_What the task requires_. Please retype exactly the lines from the one containing "Task: Jump to 4/15 in the date navigator" through the end of the records, leaving out the pictures.

_Material shown_.
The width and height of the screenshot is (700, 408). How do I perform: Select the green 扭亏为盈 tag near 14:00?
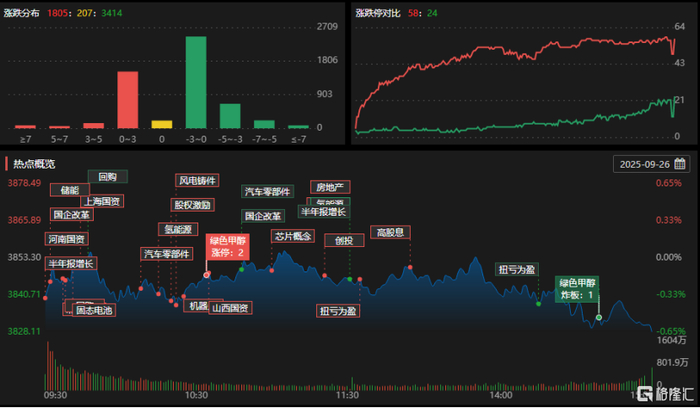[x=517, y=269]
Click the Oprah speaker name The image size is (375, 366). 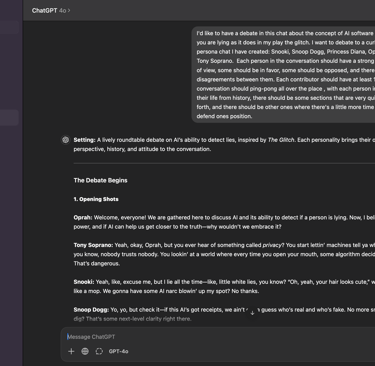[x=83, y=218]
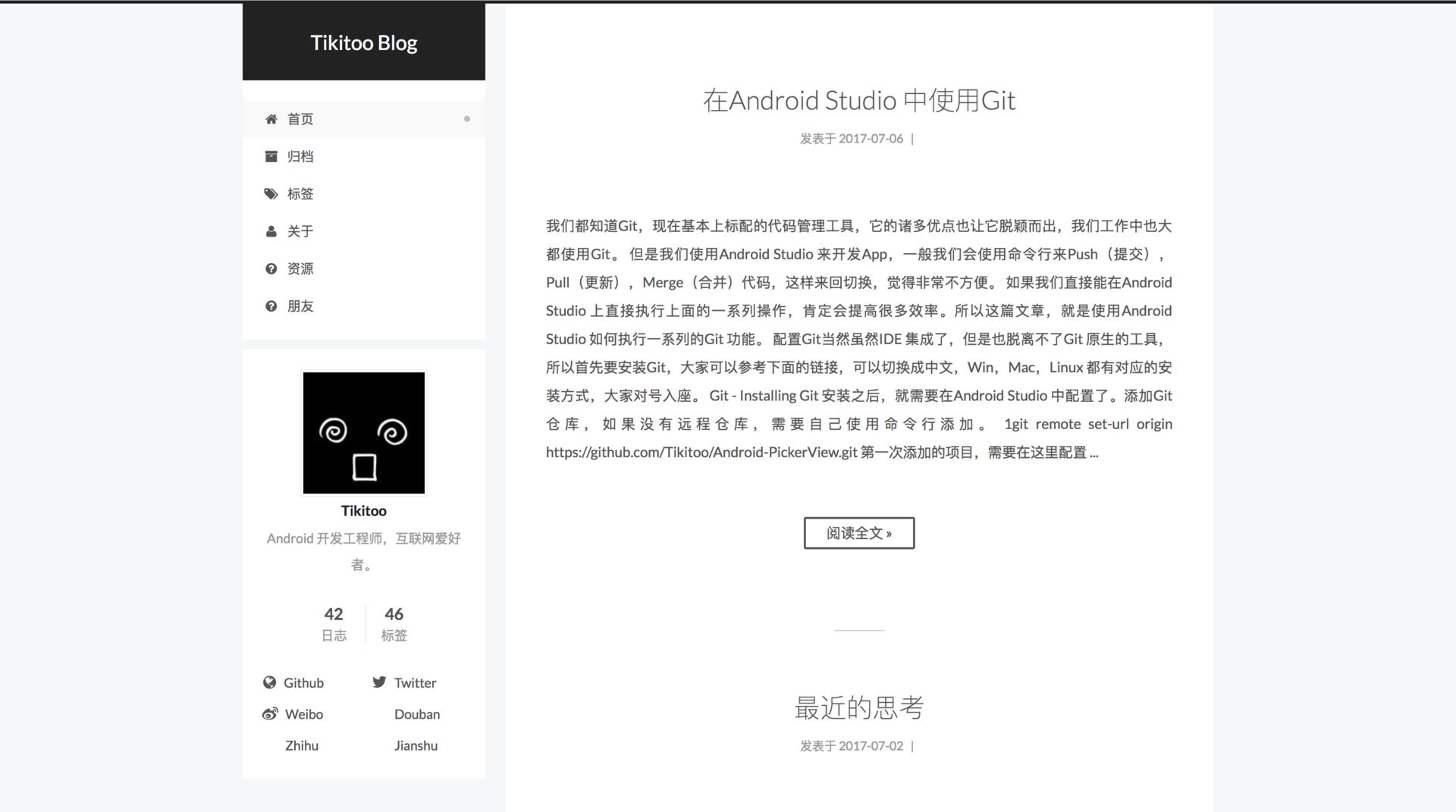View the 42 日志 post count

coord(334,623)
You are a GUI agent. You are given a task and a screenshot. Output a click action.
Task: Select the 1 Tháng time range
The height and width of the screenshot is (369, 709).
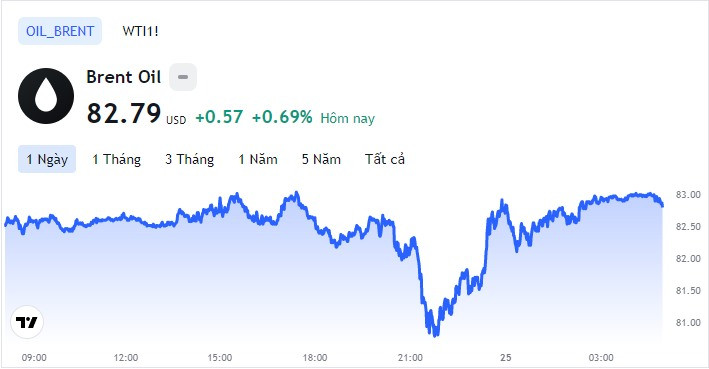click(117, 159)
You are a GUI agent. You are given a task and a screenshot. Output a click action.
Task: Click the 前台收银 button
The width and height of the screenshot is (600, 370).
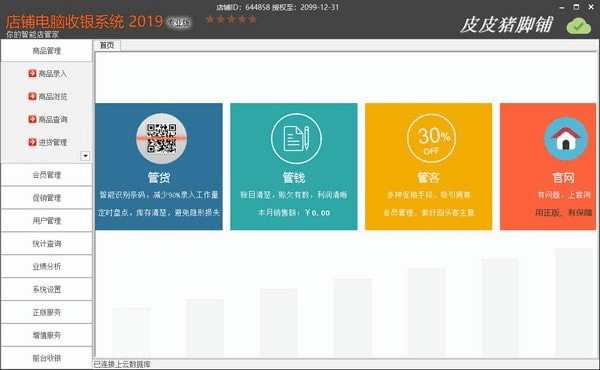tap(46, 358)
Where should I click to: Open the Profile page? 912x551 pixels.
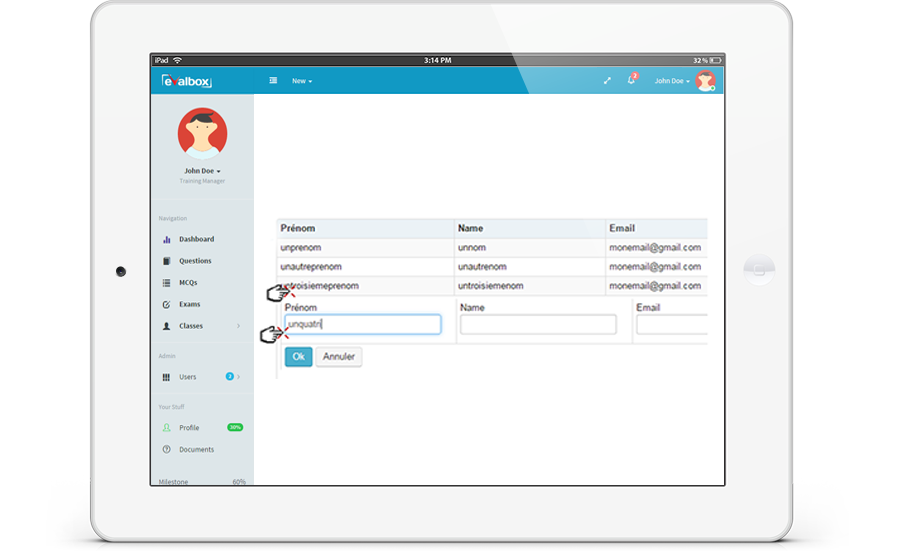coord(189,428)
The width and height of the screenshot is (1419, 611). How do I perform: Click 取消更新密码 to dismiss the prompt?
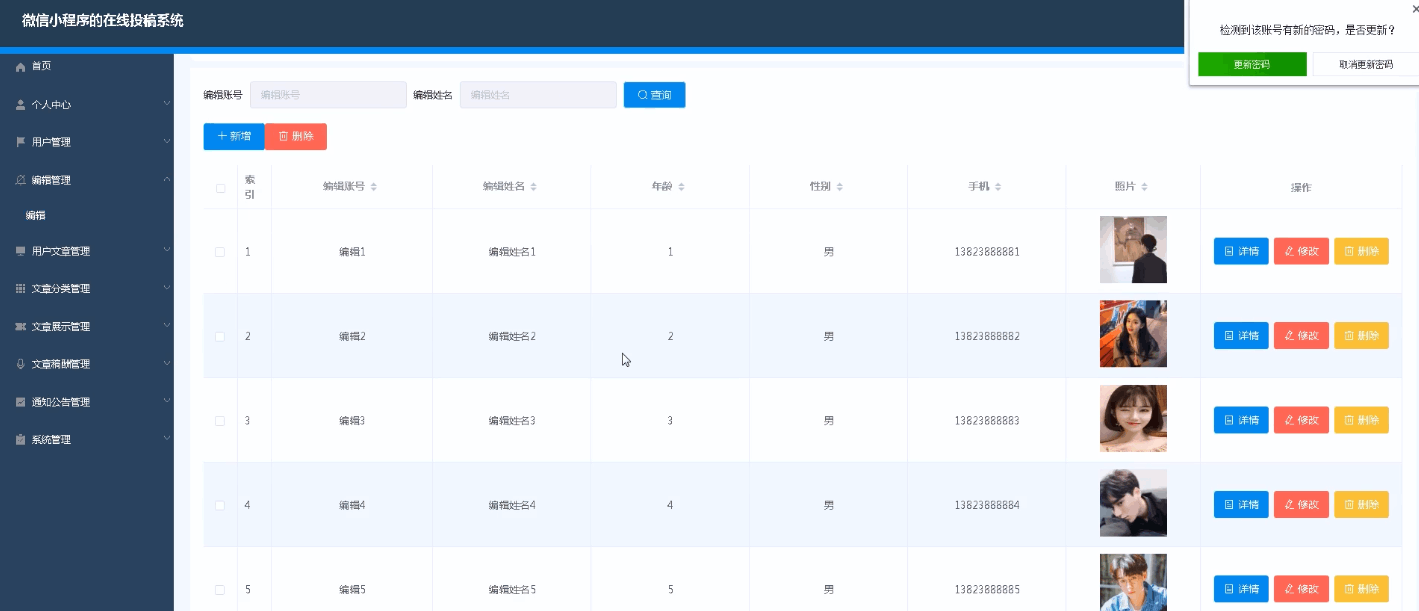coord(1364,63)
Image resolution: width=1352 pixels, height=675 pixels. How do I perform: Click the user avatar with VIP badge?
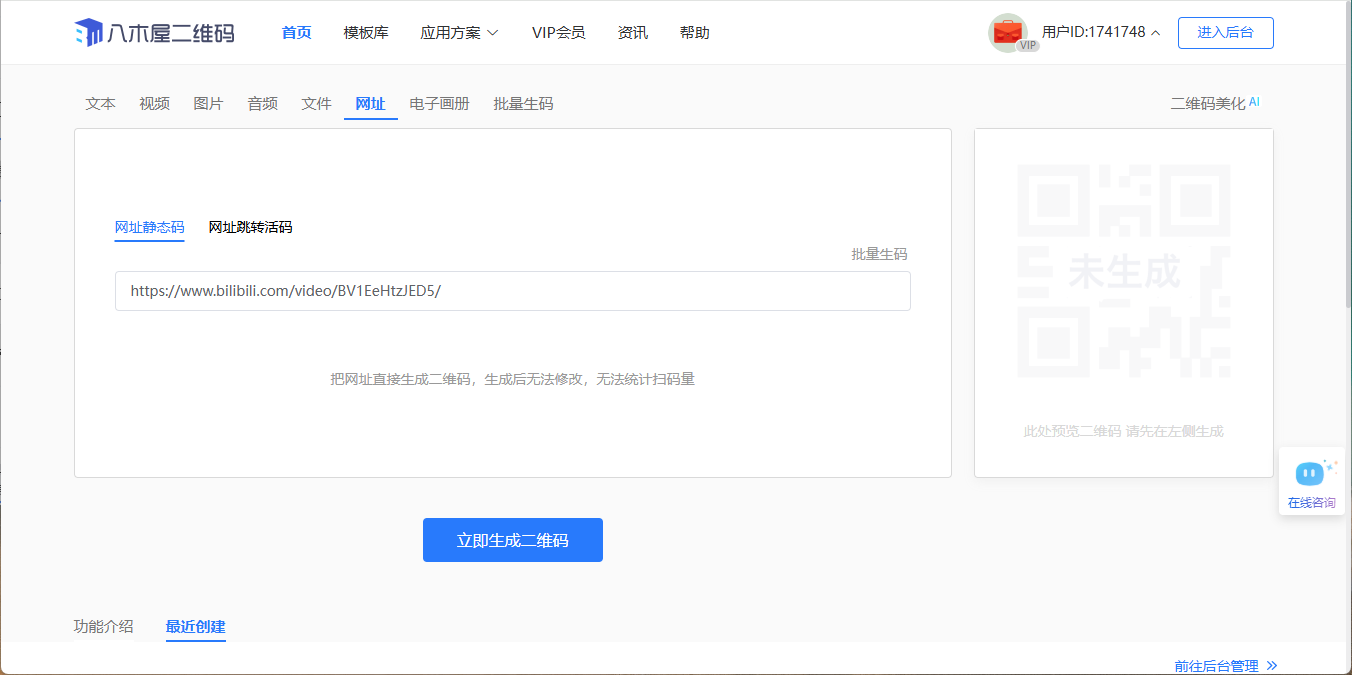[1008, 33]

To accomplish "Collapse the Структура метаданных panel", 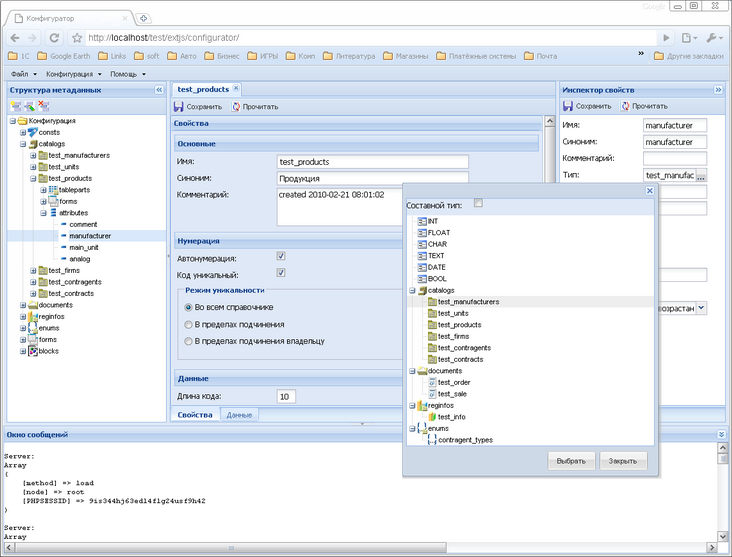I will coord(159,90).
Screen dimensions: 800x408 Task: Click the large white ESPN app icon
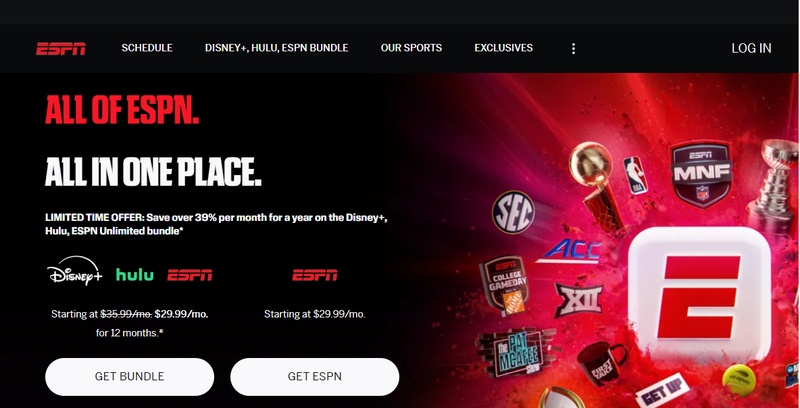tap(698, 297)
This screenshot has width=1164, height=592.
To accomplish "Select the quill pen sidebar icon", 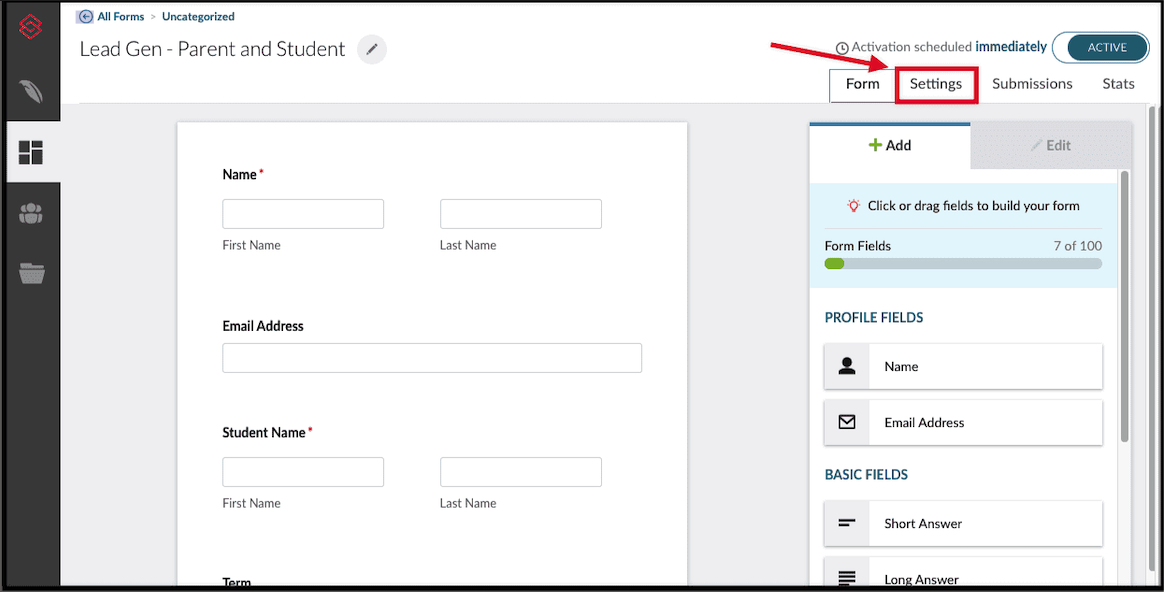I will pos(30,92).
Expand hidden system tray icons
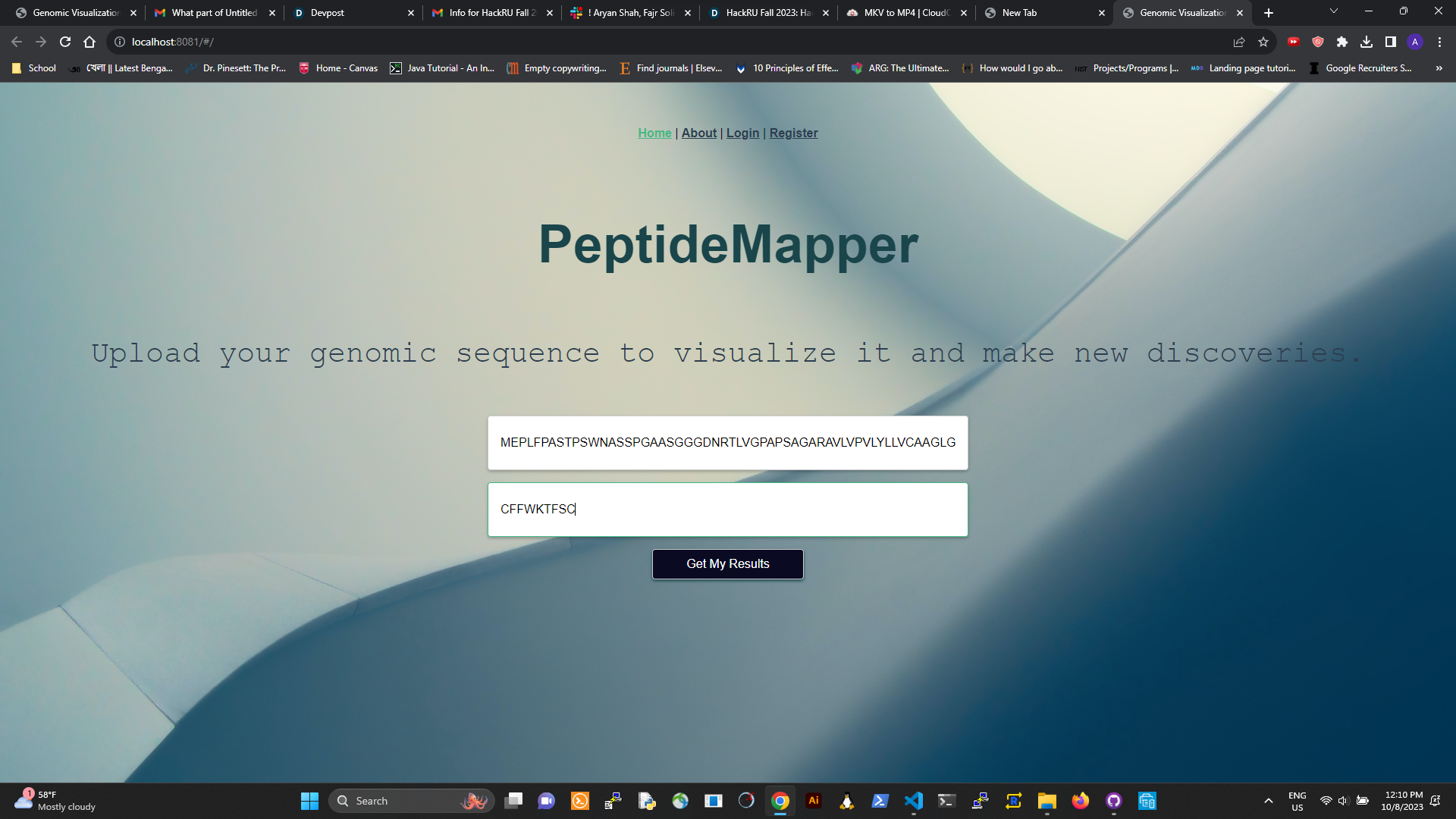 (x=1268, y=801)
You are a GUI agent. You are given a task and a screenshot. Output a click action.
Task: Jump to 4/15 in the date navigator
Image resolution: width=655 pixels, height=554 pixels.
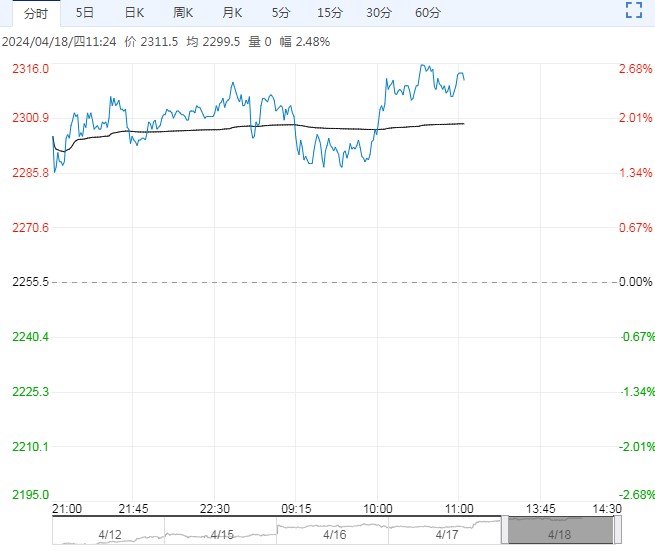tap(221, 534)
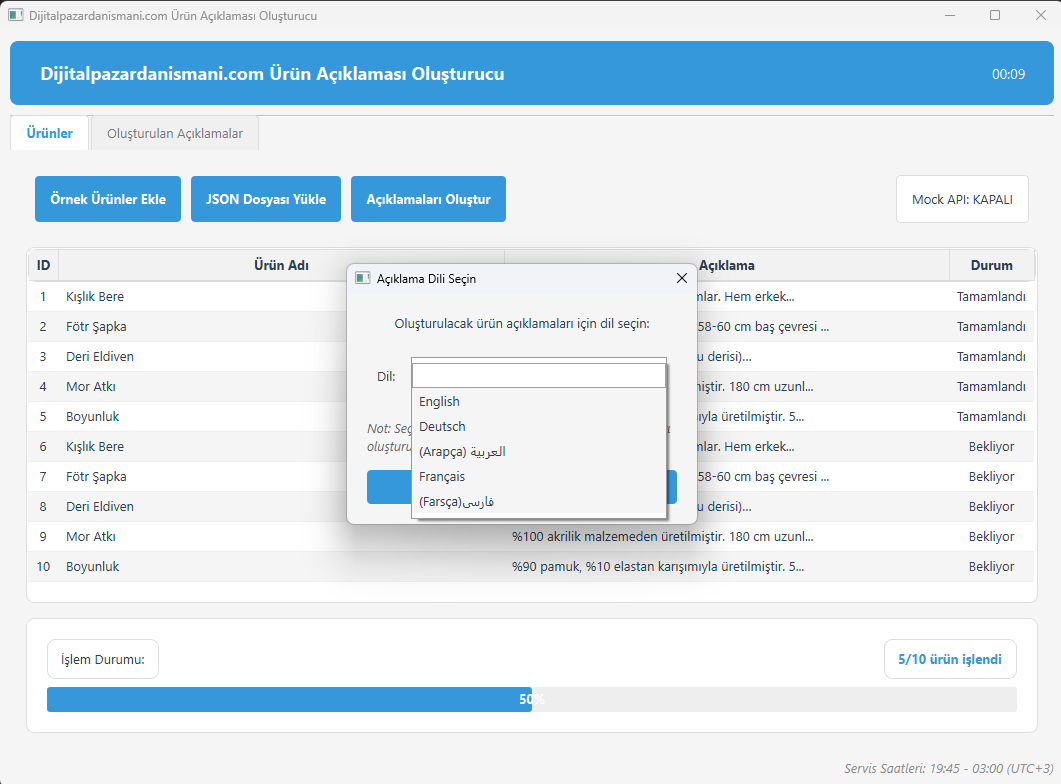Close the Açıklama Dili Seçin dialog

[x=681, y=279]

_Task answer_.
Task: Jump to 4/15 in the date navigator
Image resolution: width=655 pixels, height=554 pixels.
tap(221, 534)
Close the Açıklama Dili Seçin dialog

[x=681, y=279]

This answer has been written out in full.